Hello everybody,
I am currently evaluating Loki as a Replacement for Graylog on Kubernetes but run into a problem.
When I am are searching Loki for Logs, I can only see the Logs after an delay of up to 2 hours.
In Graylog I dont have this delay.
It is also not an UTC-Issue, the Logs realy take that long
Analysis:
In the Logs I can see, that the Query is correctly passed to the Querier by the Query-Frontend and that the returned Lines match what I get in Grafana
loki level=info ts=2021-05-17T14:27:21.271252651Z caller=metrics.go:91 org_id=fake traceID=7e82bca7d79e8136 latency=fast query="{bosh_deployment=\"bosh\"}" query_type=limited range_type=range length=1h0m1s step=2s duration=16.114392ms status=200 limit=1000 returned_lines=0 throughput=0B total_bytes=0B
In Cassandra, I can see the the Tables for Index and Chunks have been created
cassandra@cqlsh:loki> describe tables;
loki_index_2679 loki_chunk_2680 loki_index_2680 loki_chunk_2679
According to the table_manager, this should be right
loki level=info ts=2021-05-17T14:50:27.048330202Z caller=table_manager.go:324 msg="synching tables" expected_tables=4
My Guess would be, that the querier is not able to query the ingester.
I tested the connections using nc, everything seems to be fine
loki@logsearch-loki-distributed-querier-0:/$ nc -zv logsearch-loki-distributed-ingester 3100
Connection to logsearch-loki-distributed-ingester 3100 port [tcp/*] succeeded!
loki@logsearch-loki-distributed-querier-0:/$ nc -zv logsearch-loki-distributed-ingester 9095
Connection to logsearch-loki-distributed-ingester 9095 port [tcp/*] succeeded!
I also checked the ring-page, all 3 Ingester are marked as ACTIVE.
The Setup:
We are using FluentD as an Log-Aggregator which currently sends the Logs to Loki and Graylog using the Copy-Directive.

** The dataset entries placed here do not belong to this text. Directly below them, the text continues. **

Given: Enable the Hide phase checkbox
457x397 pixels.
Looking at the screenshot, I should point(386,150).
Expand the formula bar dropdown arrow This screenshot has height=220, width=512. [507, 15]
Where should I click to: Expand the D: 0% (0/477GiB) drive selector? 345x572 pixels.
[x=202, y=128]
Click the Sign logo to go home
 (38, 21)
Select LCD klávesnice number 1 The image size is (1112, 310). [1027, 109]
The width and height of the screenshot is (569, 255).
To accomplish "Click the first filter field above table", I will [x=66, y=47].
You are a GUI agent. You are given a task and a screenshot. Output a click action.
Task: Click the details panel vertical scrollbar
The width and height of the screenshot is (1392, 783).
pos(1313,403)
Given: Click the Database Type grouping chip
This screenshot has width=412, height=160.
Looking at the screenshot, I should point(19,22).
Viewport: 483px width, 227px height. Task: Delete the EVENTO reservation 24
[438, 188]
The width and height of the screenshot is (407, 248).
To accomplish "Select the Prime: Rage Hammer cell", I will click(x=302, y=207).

Loki is deployed based on the Loki-Distruted Helm-Chart ( helm-charts/charts/loki-distributed at main · grafana/helm-charts · GitHub )
Currently we have:
1 x Distibutor
1 x Gateway
3 x Ingester
3 x Querier
1 x Query-Frontend
1 x Table-Manager
As Index and Chunk-Storage, Apache Cassandra is used.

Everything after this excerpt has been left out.